### Records shown

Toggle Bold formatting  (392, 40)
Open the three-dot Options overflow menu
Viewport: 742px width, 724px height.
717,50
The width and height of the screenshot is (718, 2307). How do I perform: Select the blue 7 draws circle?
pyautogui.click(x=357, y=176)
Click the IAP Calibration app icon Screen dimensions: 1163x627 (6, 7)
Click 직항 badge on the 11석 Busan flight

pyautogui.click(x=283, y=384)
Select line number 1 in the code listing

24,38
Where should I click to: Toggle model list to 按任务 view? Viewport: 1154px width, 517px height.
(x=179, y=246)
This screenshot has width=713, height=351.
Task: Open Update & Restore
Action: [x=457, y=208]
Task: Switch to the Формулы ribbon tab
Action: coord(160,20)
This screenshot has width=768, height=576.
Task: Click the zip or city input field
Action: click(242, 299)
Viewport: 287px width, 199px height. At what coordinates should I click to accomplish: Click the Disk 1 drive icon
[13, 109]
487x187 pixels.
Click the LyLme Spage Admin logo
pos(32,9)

### What you are asked to do
Please reproduce all of the records above word for word, keeping every line in its original order.

### Result below
Toggle Bold formatting  (392, 40)
Open the three-dot Options overflow menu
Viewport: 742px width, 724px height.
717,50
The width and height of the screenshot is (718, 2307). How do I perform: Select the blue 7 draws circle?
pyautogui.click(x=357, y=176)
Click the IAP Calibration app icon Screen dimensions: 1163x627 (6, 7)
Click 직항 badge on the 11석 Busan flight

pyautogui.click(x=283, y=384)
Select line number 1 in the code listing

24,38
Where should I click to: Toggle model list to 按任务 view? Viewport: 1154px width, 517px height.
(x=179, y=246)
This screenshot has width=713, height=351.
Task: Open Update & Restore
Action: [x=457, y=208]
Task: Switch to the Формулы ribbon tab
Action: coord(160,20)
This screenshot has width=768, height=576.
Task: Click the zip or city input field
Action: click(242, 299)
Viewport: 287px width, 199px height. At what coordinates should I click to accomplish: Click the Disk 1 drive icon
[13, 109]
487x187 pixels.
Click the LyLme Spage Admin logo
pos(32,9)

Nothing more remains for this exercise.